*Exercise prompt*
Transcribe every entry below word for word, but skip the pictures.

*Collected data*
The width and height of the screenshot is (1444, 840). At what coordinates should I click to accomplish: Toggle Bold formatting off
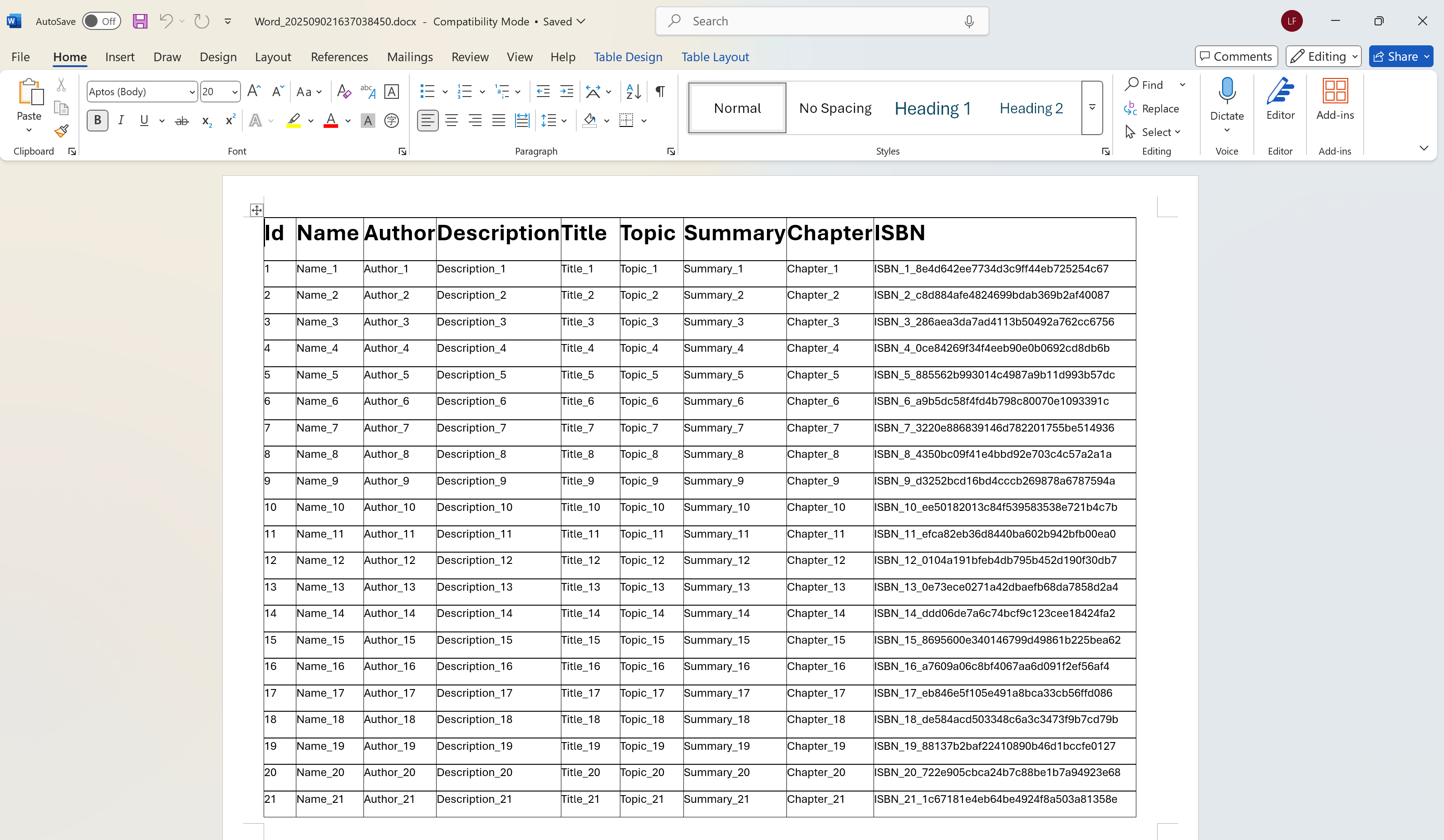coord(97,121)
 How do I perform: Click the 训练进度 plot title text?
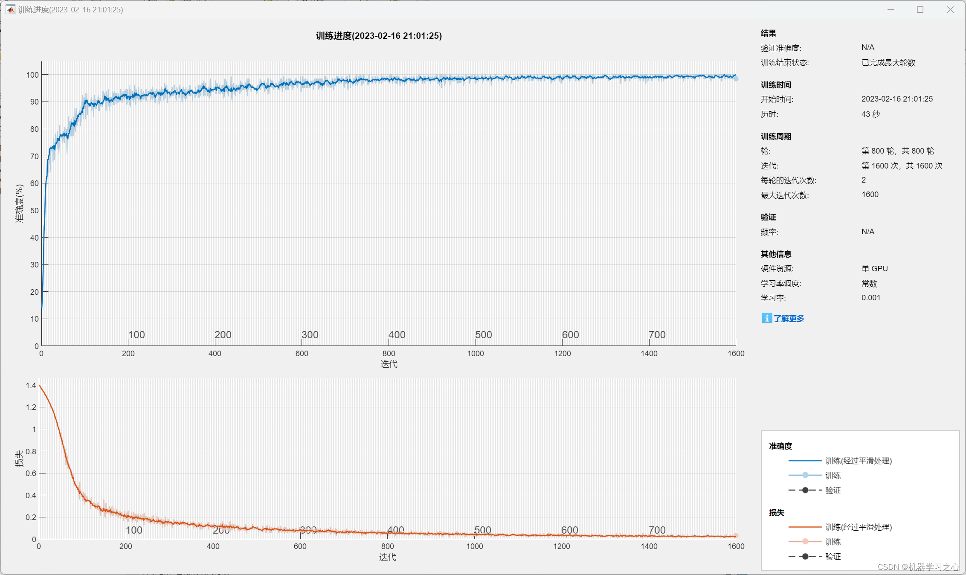click(378, 36)
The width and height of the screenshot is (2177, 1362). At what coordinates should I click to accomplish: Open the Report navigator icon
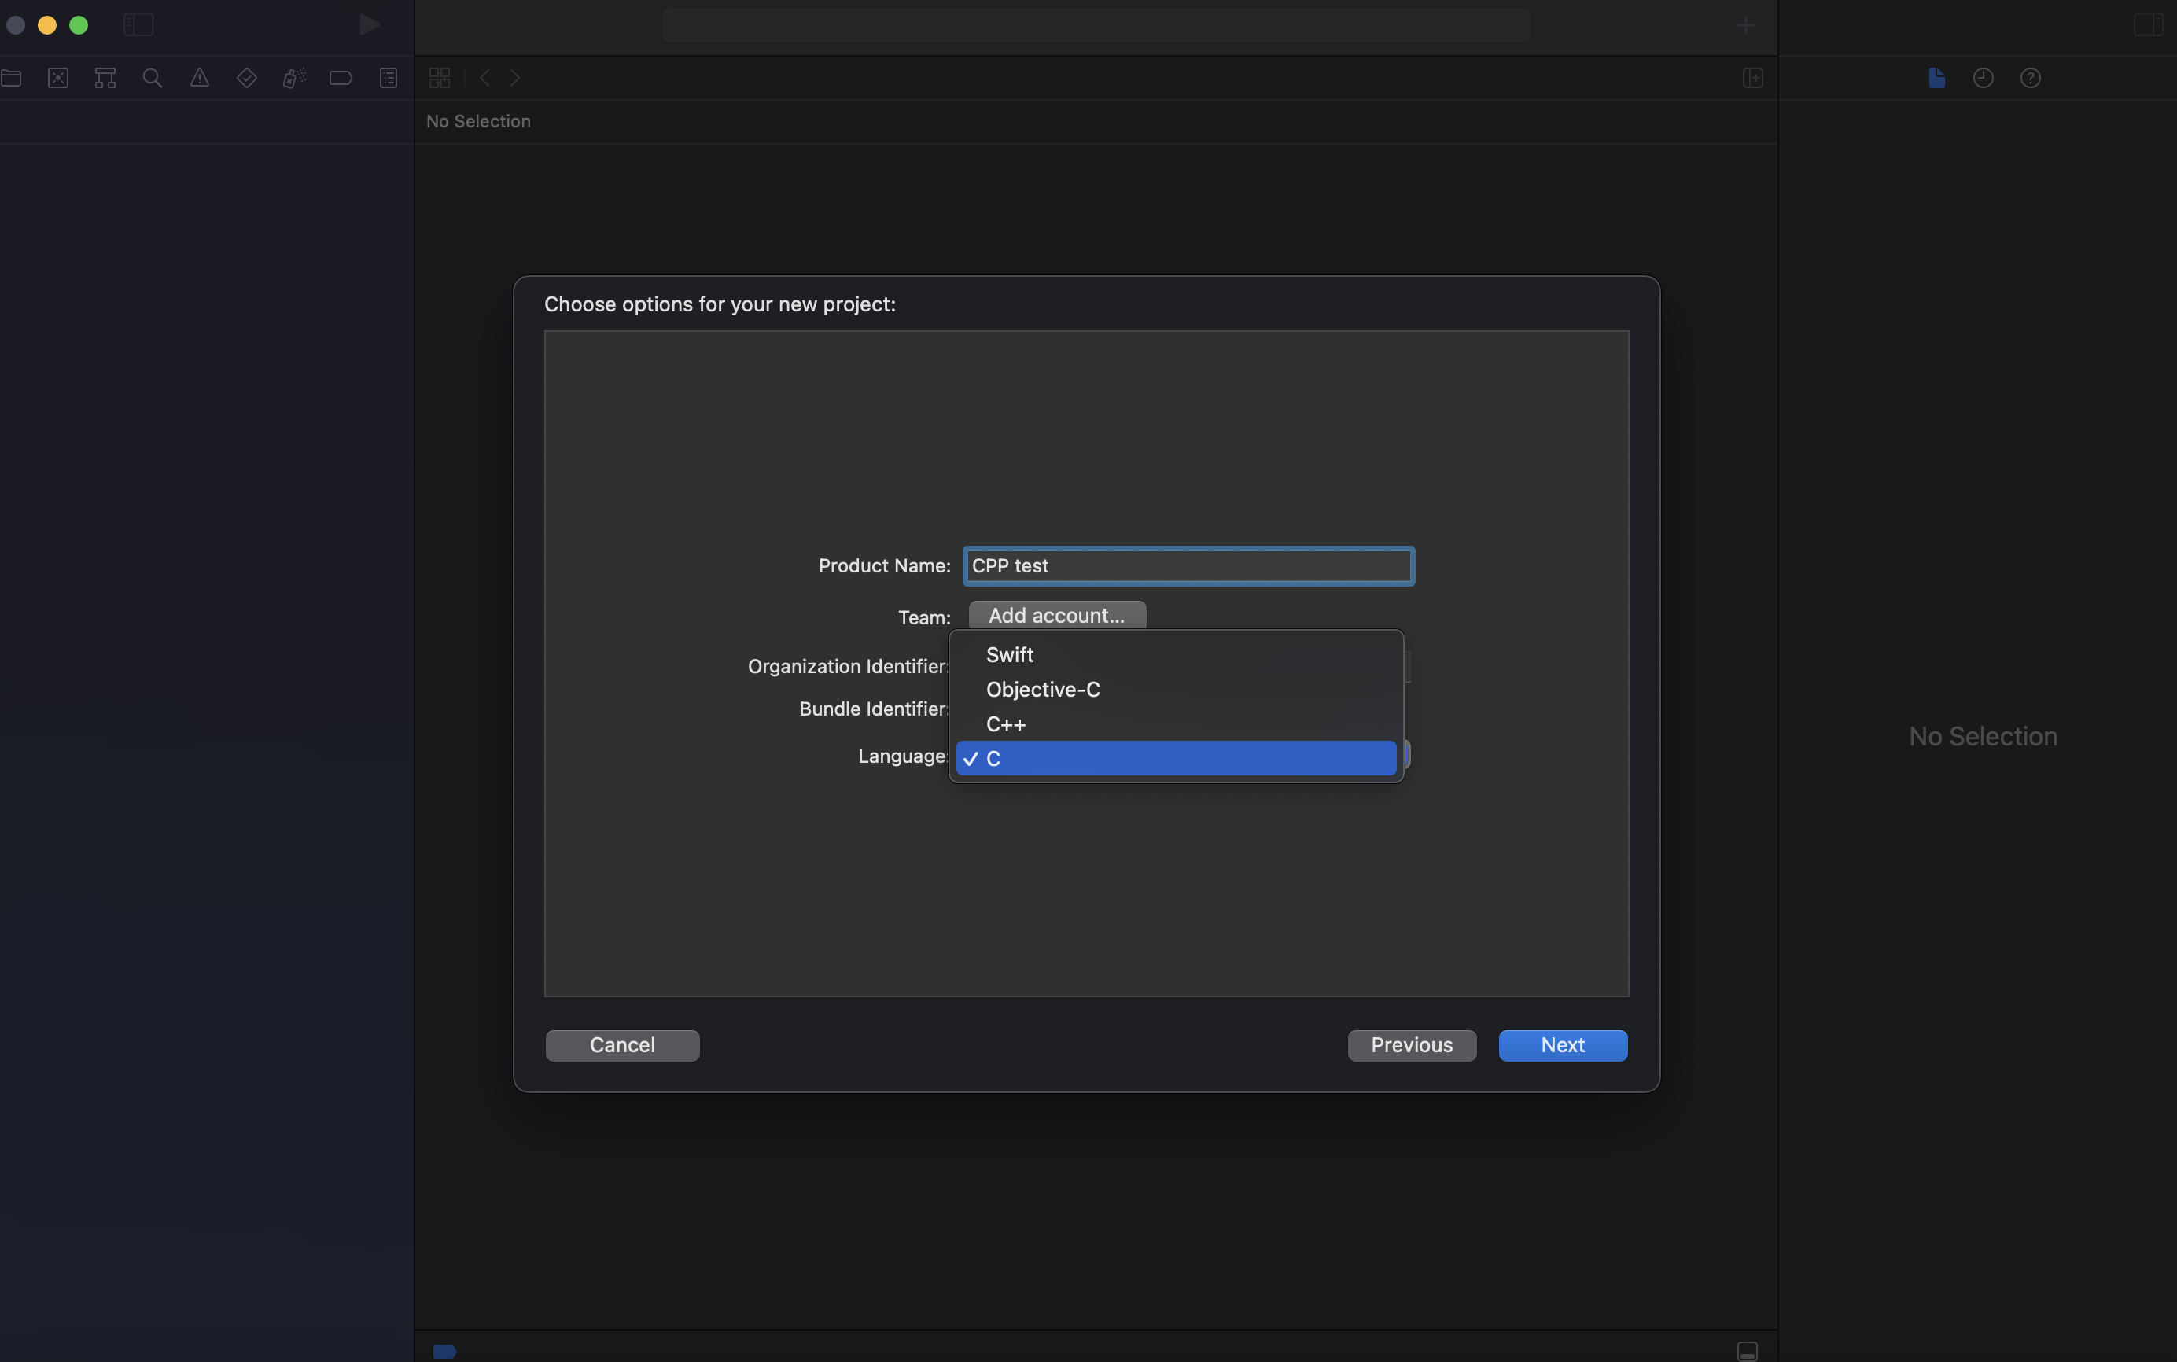[x=388, y=78]
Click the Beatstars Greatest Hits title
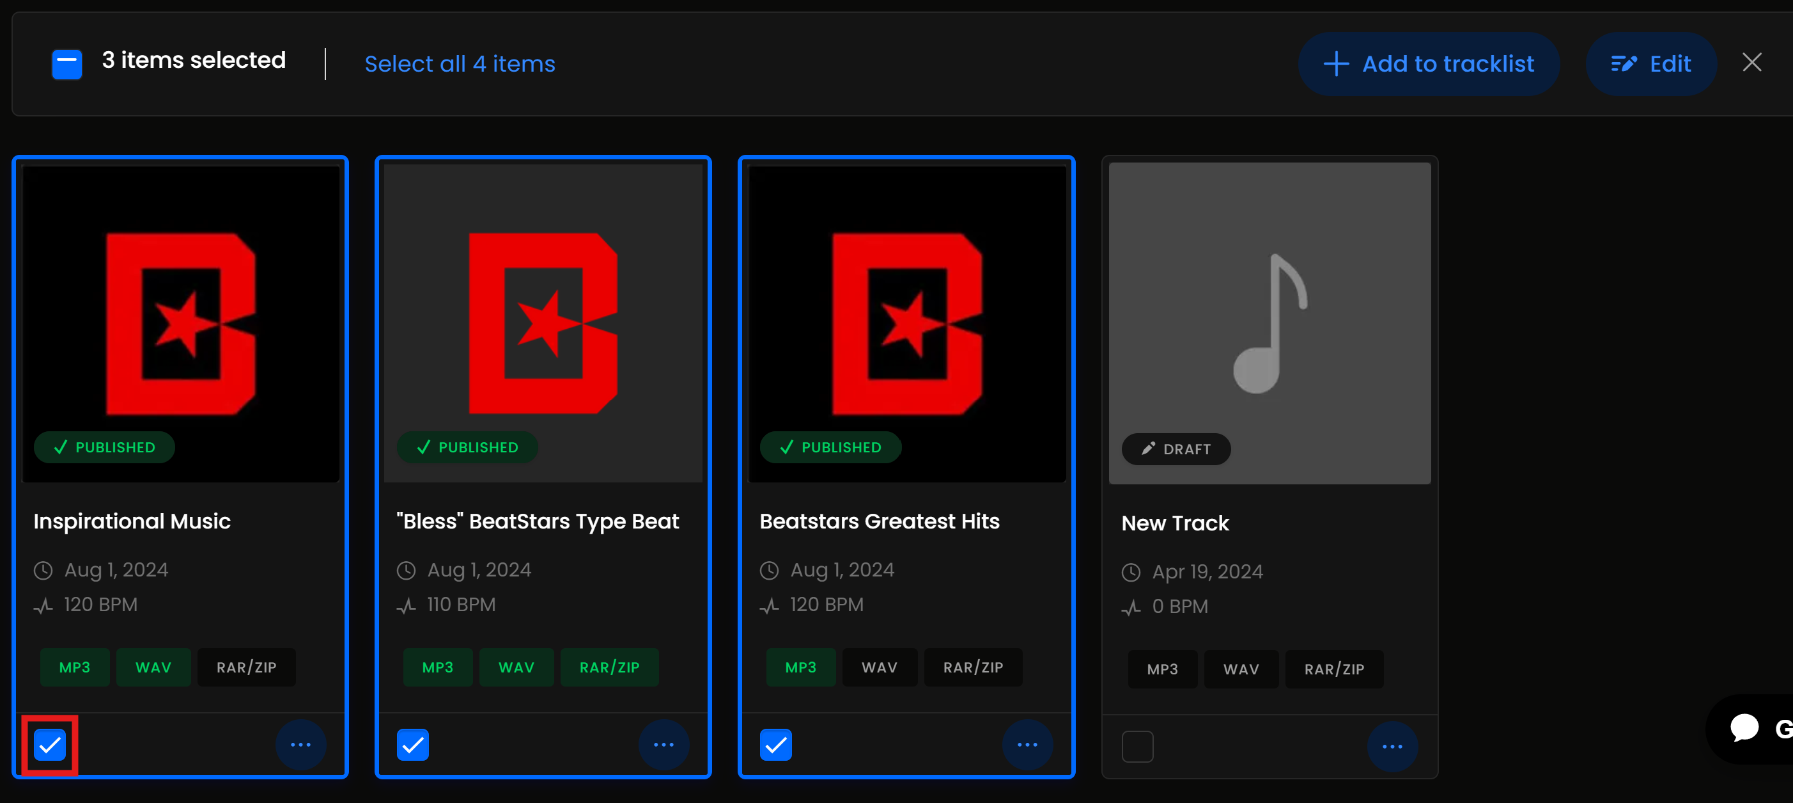The width and height of the screenshot is (1793, 803). [879, 521]
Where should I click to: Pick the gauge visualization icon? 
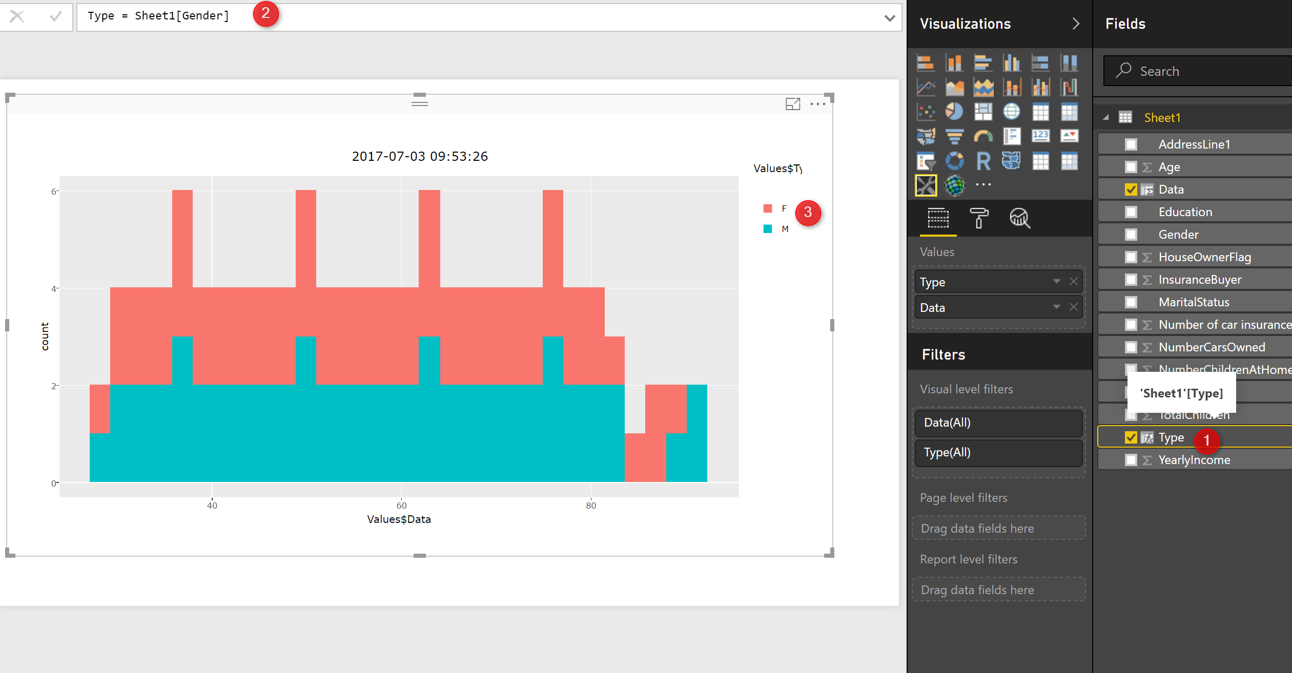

*Solution for this task*
The width and height of the screenshot is (1444, 840). At what coordinates should I click to accomplish: Toggle Bold formatting off
coord(97,121)
 How do I perform: Click the 训练进度 plot title text?
click(378, 36)
The width and height of the screenshot is (2177, 1362). At what coordinates should I click to accomplish: Open the Report navigator icon
[x=388, y=78]
Click the Beatstars Greatest Hits title
The width and height of the screenshot is (1793, 803). [879, 521]
Where should I click to: Pick the gauge visualization icon? 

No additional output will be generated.